If no license is configured, the first paid-tool call creates a local 7-day trial key with prefix `holster_trial_`.

### Vault Configuration

Vault path lookup order:

1. explicit tool argument where supported
2. `HOLSTER_VAULT_PATH`
3. `~/.holster/config.toml`

### `holster.vault_add`

Input:

```json
{
  "provider": "github",
  "account": "nauta-ai",
  "secret": "user-pasted-secret",
  "label": "primary"
}
```

Output:

```json
{"ok": true, "vault_entry_id": "123e4567-e89b-12d3-a456-426614174000", "error": null}
```

The secret value is never placed in CLI argv, logs, or structured error output.

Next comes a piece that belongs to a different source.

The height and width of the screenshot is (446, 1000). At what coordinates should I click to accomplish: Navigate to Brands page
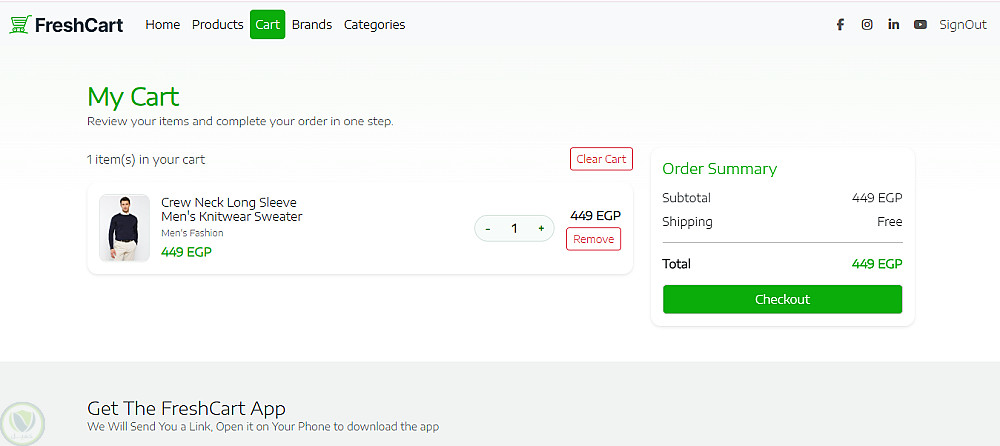pos(312,25)
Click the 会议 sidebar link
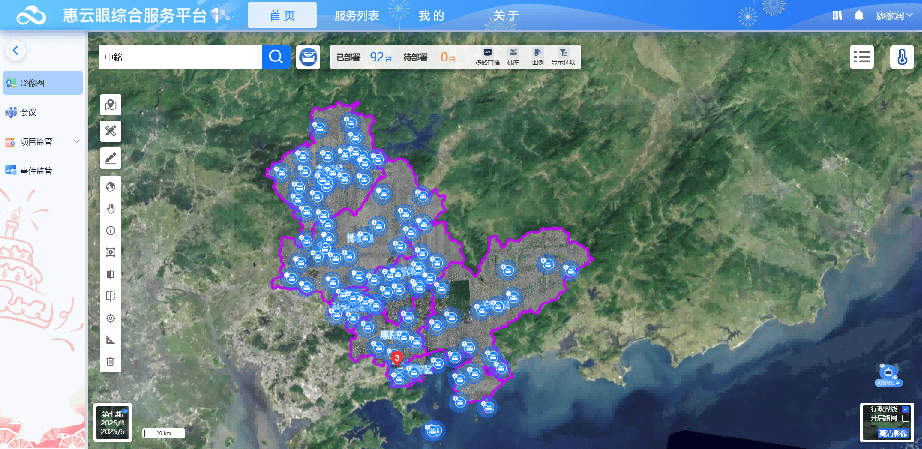 pos(28,112)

### `holster.vault_rotate`

Day 2 supports `github` and `stripe`.

Without `new_secret`, the tool returns the provider playbook and waits for the human to rotate/paste the replacement:

```json
{
  "provider": "github",
  "account": "nauta-ai",
  "vault_entry_id": "old-id"
}
```

With `new_secret`, the replacement is added to the local vault and the old entry is marked superseded when the installed CLI supports that command.

### `holster.audit_log`

Input:

```json
{"provider": "github", "account": "nauta-ai", "since_days": 30}
```

Output:

```json
{"ok": true, "events": [{"ts": "...", "action": "add", "provider": "github", "account": "nauta-ai", "ok": true}]}
```

## License Architecture

```mermaid
flowchart TD
  A["Paid MCP tool call"] --> B["Resolve license key from arg/env/config"]
  B --> C{"Key present?"}
  C -- "No" --> D["Create local 7-day trial in ~/.holster/licenses.db"]
  C -- "Yes" --> E["Read ~/.holster/licenses.db"]
  D --> F{"Trial valid?"}
  E --> G{"Cached license valid?"}
  G -- "Valid" --> H["Dispatch paid tool"]
  G -- "Expired but within 7-day grace" --> I["Dispatch with license_warning"]
  G -- "Missing/stale live key" --> J["Stripe refresh: Customer.retrieve + Subscription.list"]
  J -- "Active" --> K["Update cache valid_until + last_checked"]
  J -- "Inactive/error/no API key" --> L["Return license_required_or_expired"]
  F -- "Valid" --> H
  F -- "Expired" --> L
  K --> H
  I --> H
  H --> M["Local holster-cli subprocess"]
```

The background poller refreshes cached live licenses every 10 minutes after a paid tool validates. There is no webhook receiver in Day 2 and no telemetry in V1.